Ivan Kulibin – Russian inventor
Ivan Kulibin was a talented Russian self-taught mechanic and inventor.
Kulibin was born on April 21, 1735 in Nizhny Novgorod. Even in childhood, little Vanya, was interested in the inner essence of things. “How does it work?” – In search of an answer, he deconstructed everything that falls into his hands. Talented kid could repair not only clocks but also a factory machine. His realizations as well as his prolific imagination inspired the work of many.
Ivan became really famous in 1764 when he went to St. Petersburg to present Catherine II with egg-shaped clock. There was a secret there, complex automatic mechanism: every hour the door was opened and miniature people started to dance to the music. The Empress was delighted and assigned Kulibin to be in charge of the mechanical workshop in the Academy of Sciences of Saint Petersburg.
The inventor built a “planetary” pocket-clock, which showed not only the current time, but also the month, day of the week, the season and the moon phase. Kulibin also designed projects for tower clocks, miniature “clock-in-a-ring” types and others.
Ivan designed three projects for wooden and three projects for metallic bridges over the Neva river.
In 1779, he built a lantern that increased the power of light of one candle by 500 times. This invention was used industrially for lighting workshops, lighthouses, ships, etc.
In 1791, Kulibin constructed a push-cycle cart, in which he used a flywheel, a brake, a gearbox and roller bearing. The cart was operated by a man pressing pedals. This invention is remarkably similar to the car by Karl Benz invented a hundred years later.
Kulibin designed “mechanical legs”, a prosthetic device, for the officer who lost his leg in The Siege of Ochakov. Later it was used by a French entrepreneur.
In 1793, Kulibin constructed an elevator for the Empress that lifted a cabin using screw mechanisms.
In 1794, he created an optical telegraph for transmitting signals over distance.
Kulibin built a Vodokhod, the ship which sailed upstream. He had started to design it back in 1782.
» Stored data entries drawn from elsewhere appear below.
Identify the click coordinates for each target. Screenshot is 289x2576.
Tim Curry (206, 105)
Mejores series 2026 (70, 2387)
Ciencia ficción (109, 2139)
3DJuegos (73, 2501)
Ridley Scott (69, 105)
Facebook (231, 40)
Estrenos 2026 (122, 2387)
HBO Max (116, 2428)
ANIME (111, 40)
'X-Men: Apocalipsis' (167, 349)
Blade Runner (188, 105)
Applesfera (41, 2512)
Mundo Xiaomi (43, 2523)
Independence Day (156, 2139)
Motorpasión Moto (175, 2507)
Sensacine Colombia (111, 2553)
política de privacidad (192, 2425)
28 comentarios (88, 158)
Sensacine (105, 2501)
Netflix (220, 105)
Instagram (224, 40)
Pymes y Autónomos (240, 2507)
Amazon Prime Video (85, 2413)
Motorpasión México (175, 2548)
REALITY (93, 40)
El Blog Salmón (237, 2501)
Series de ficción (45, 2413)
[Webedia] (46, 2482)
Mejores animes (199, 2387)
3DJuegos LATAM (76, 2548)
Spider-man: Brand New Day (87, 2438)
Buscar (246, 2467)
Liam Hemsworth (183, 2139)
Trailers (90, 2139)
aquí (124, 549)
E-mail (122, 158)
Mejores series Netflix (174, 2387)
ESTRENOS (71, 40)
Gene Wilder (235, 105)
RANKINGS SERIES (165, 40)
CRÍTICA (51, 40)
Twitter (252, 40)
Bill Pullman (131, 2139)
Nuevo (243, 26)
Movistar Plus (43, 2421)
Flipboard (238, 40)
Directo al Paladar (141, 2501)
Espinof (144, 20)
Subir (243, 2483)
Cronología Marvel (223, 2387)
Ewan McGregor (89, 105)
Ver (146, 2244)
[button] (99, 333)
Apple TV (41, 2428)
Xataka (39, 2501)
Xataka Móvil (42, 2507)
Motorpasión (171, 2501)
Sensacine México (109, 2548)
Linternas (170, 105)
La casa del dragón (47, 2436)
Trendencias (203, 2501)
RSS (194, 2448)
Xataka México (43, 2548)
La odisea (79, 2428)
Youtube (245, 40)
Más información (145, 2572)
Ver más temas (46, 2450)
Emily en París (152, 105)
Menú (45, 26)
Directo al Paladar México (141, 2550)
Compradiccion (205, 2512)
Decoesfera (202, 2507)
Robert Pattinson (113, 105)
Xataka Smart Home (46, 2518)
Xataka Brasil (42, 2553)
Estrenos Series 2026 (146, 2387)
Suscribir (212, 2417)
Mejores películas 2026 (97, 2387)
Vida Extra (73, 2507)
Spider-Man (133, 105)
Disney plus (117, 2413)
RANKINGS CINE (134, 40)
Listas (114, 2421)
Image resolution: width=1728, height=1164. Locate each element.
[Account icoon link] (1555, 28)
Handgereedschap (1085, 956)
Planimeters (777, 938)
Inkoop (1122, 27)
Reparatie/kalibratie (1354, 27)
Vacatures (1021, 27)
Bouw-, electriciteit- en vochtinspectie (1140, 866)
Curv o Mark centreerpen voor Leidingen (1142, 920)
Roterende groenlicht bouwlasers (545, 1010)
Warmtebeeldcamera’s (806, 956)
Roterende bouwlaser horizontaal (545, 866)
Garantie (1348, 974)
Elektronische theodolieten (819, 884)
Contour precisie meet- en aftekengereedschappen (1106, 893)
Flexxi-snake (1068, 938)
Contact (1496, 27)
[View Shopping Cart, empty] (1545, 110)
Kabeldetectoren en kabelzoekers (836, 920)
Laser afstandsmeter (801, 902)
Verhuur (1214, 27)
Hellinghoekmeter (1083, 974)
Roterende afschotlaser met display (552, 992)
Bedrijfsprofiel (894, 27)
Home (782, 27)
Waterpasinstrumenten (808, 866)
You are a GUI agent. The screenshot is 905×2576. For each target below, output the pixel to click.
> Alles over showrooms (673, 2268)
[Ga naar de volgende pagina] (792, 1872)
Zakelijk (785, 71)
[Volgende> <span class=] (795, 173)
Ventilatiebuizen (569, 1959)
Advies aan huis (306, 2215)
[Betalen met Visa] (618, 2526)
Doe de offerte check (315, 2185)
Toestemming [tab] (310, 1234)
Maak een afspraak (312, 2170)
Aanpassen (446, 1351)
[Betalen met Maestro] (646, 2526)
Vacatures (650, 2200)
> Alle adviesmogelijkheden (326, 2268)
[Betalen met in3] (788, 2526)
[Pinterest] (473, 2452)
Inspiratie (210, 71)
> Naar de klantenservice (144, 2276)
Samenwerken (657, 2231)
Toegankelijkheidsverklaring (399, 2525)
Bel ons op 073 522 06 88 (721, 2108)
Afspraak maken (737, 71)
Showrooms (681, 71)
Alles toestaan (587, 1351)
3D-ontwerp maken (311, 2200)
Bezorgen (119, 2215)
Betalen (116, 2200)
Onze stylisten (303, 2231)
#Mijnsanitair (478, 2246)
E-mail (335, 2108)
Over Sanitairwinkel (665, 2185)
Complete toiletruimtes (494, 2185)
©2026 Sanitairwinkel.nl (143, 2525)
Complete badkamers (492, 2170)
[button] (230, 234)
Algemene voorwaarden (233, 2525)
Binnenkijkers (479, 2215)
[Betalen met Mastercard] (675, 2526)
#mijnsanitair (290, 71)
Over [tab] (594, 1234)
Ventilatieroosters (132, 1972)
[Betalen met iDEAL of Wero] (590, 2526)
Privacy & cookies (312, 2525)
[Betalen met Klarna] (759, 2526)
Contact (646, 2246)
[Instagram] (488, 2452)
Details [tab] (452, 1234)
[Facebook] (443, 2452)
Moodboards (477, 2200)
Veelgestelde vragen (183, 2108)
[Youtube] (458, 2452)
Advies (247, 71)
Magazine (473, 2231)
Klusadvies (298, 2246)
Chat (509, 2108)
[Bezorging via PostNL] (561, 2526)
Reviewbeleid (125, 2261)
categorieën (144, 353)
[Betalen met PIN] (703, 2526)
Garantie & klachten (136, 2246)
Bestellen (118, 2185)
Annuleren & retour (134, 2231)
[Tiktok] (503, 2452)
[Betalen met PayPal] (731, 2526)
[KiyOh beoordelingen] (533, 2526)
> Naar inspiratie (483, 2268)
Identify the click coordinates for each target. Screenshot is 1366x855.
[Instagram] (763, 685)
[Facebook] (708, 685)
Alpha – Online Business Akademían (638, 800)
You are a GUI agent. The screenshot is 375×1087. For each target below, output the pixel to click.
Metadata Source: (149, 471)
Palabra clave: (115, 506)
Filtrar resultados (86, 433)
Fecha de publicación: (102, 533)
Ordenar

In 1801 Kulibin was fired from the academy and returned to Nizhny Novgorod.
The inventor had projects on using steam engines to move cargo ships, on creating salt mining machines, different kinds of mills, pianos and other projects.
The Russian genius was indifferent to money and he gave his inventions away to people.
Later, after his death, cunning foreigners hunted for the master’s drawings and appropriated many of his inventions.
Kulibin died on August 11, 1818 in utter poverty because he spent everything he had on futile attempts to invent a perpetual motion machine.
The International Astronomical Union’s Minor Planet Center has named an asteroid in Kulibin’s honor: 5809 Kulibin.